The call for a return to elected school boards that PEIHSF members expressed in the 2018 resolution Request for a Revision of the Education Act and a Return to Elected School Boards saw practical action taken today with the announcement that elected school boards will, indeed, return.

And, in a move I take particular pride in helping work toward, over many years, the 2017 resolutions School Food Guiding Principles and Provincial School Food Strategy, and the 2015 resolution Establish a Provincial School Lunch Program for All Island Children, after some false starts and a lot of work by many, many people in and out of government, will finally be realized in 2020 with the announcement in the Legislative Assembly by Minister of Education Brad Trivers that “it is definitely my goal to have a universal school-food program in every school across Prince Edward Island by September 2020.”
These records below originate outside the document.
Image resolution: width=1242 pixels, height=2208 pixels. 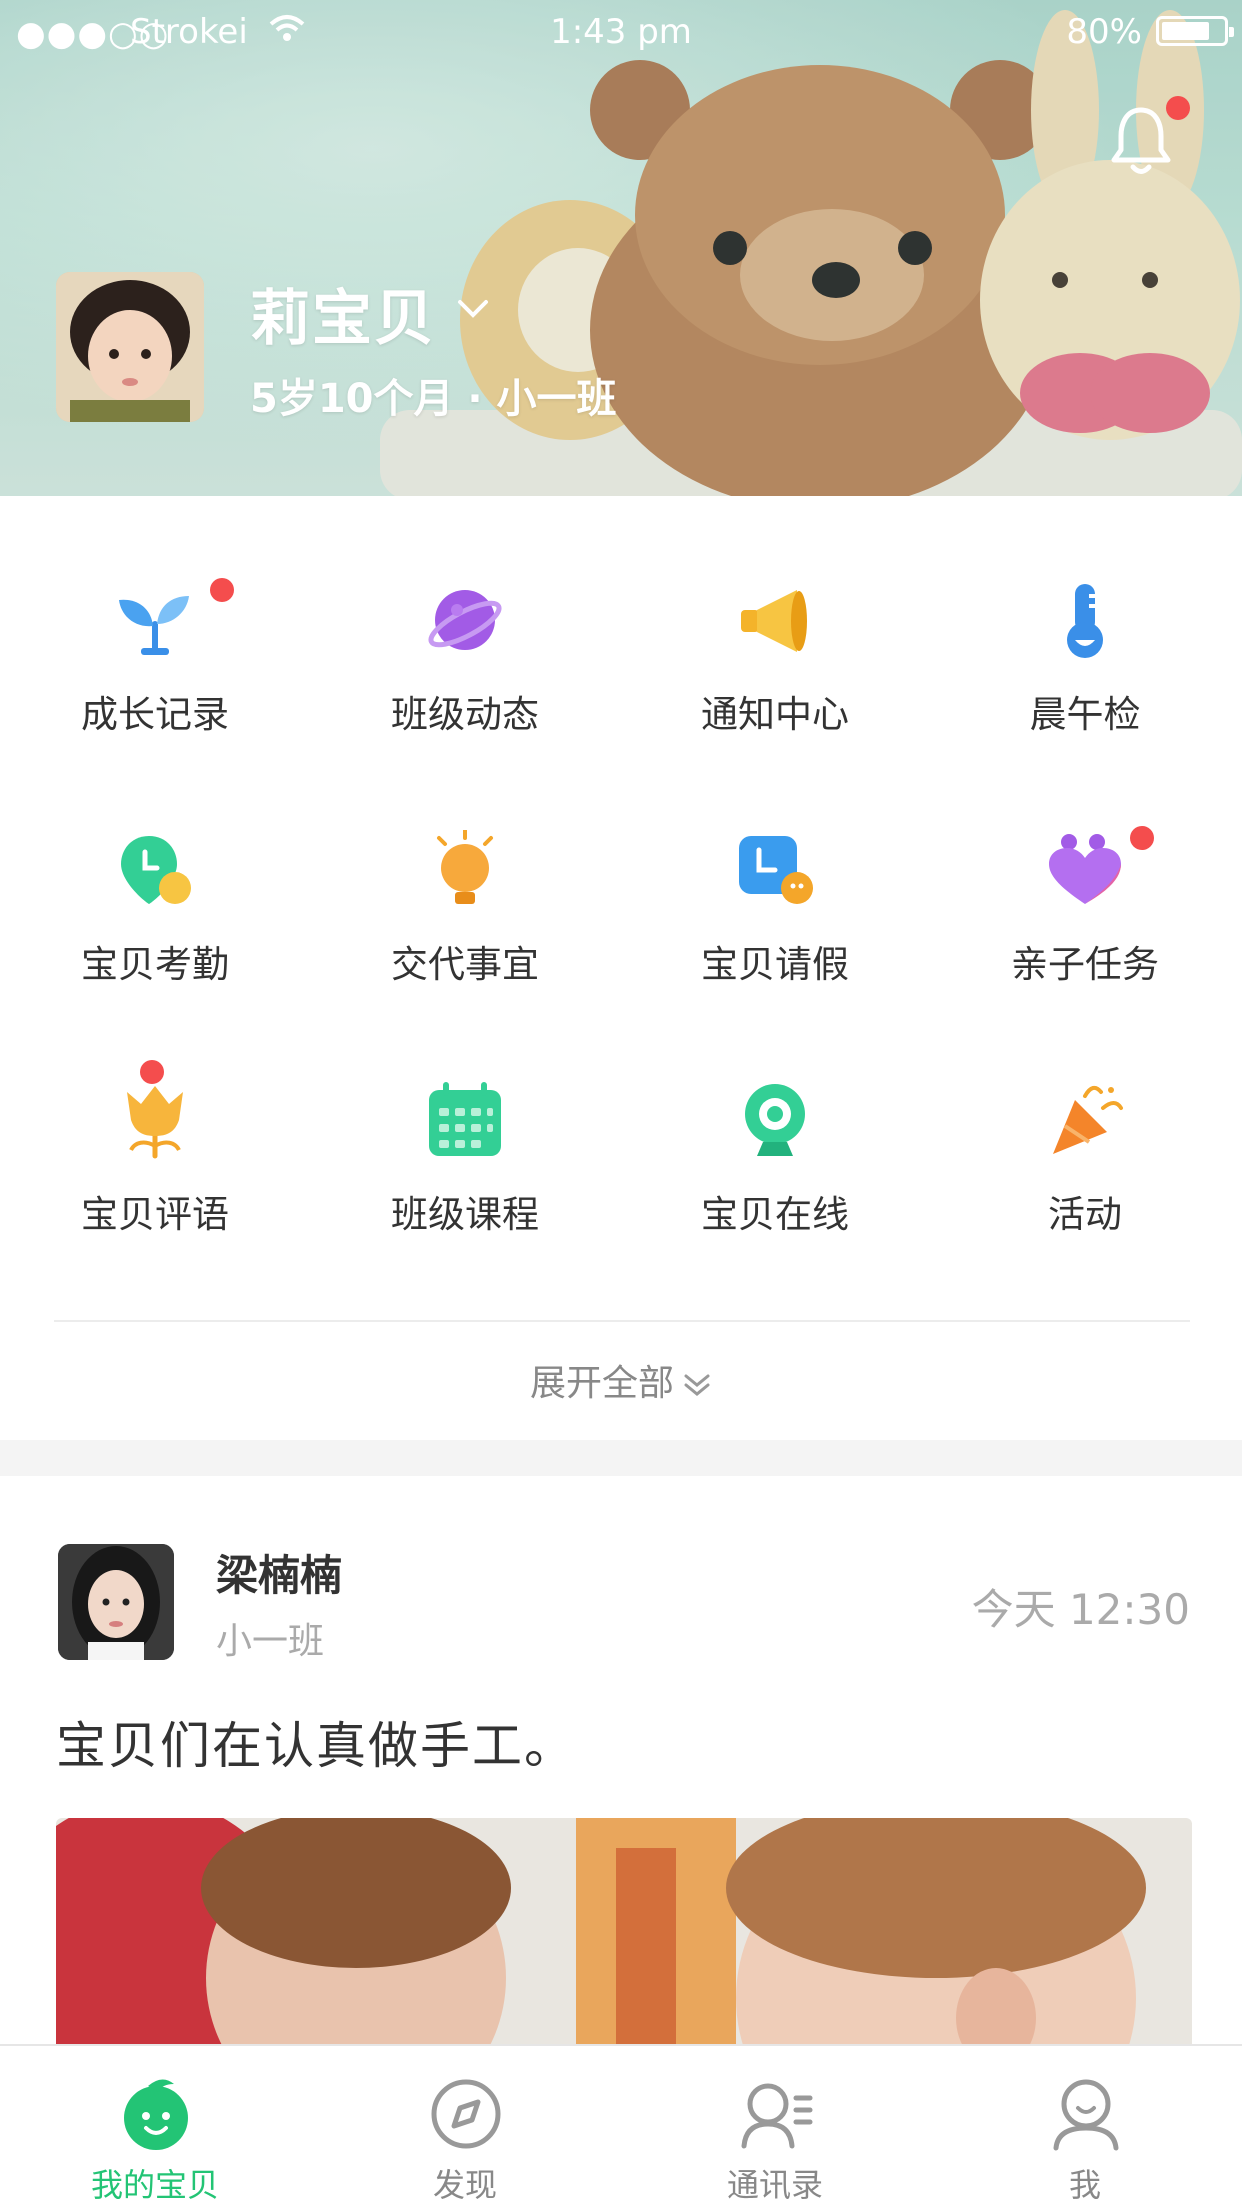 What do you see at coordinates (130, 347) in the screenshot?
I see `child-avatar` at bounding box center [130, 347].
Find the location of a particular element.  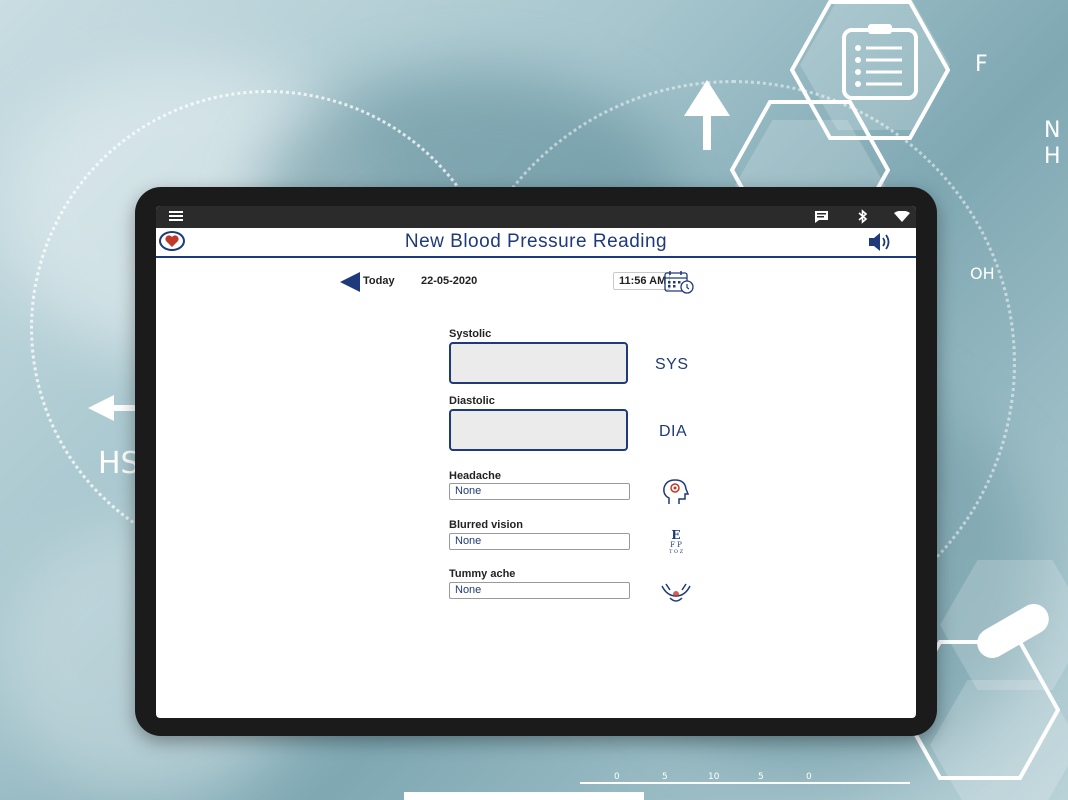

tummy-ache-select: None is located at coordinates (540, 590).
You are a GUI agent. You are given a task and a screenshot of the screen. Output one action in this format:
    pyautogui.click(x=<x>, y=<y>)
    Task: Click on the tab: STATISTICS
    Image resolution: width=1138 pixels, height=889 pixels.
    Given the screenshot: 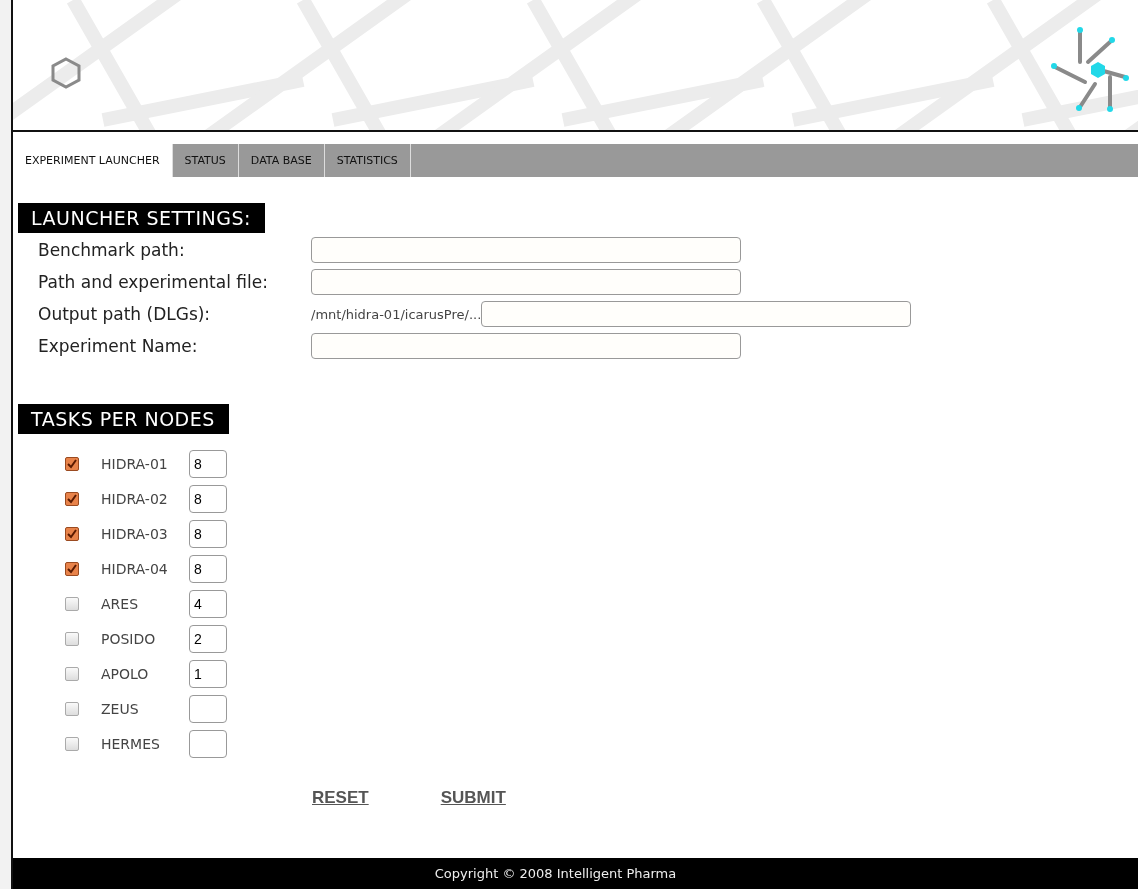 What is the action you would take?
    pyautogui.click(x=368, y=160)
    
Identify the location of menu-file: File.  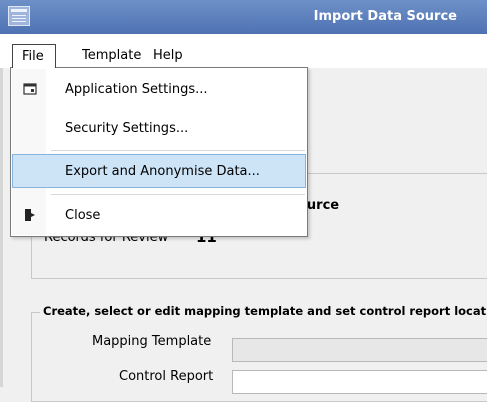
(34, 56).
The tiny kernel of the seed of this project started on a fall day in 2013 when parent Lisa MacDougall came to a home and school brainstorming meeting at Montague Consolidated School. At that meeting we talked about resolutions and policy making, and Lisa got engaged, ultimately spearheading the original resolution on the topic. By 2016 Lisa had become President of the PEIHSF, with the support of a broad team of people across the province, pushed the issue forward to the point where it achieved momentum and, ultimately, became government policy.

I believe strongly that deliberate, broad, inclusive policy-making can result in positive change, and the PEIHSF, which has been doing this for more than 65 years, is a good example of this: resolutions start in small meetings at local schools, get distributed to every school across the province for discussion, and are then debated at an annual meeting each spring. When a PEIHSF resolution passes, its grassroots provenance makes it more likely to be taken seriously. It can be a slow process to see concrete action taken–both the examples cited above started being discussed well before they reached the resolution stage–but it works.

If you’re involved in education in PEI and you have an idea, bring it forward to your local home and school: there’s a good chance that it can become a better idea as a result, and that the better idea can change the lives of thousands of children.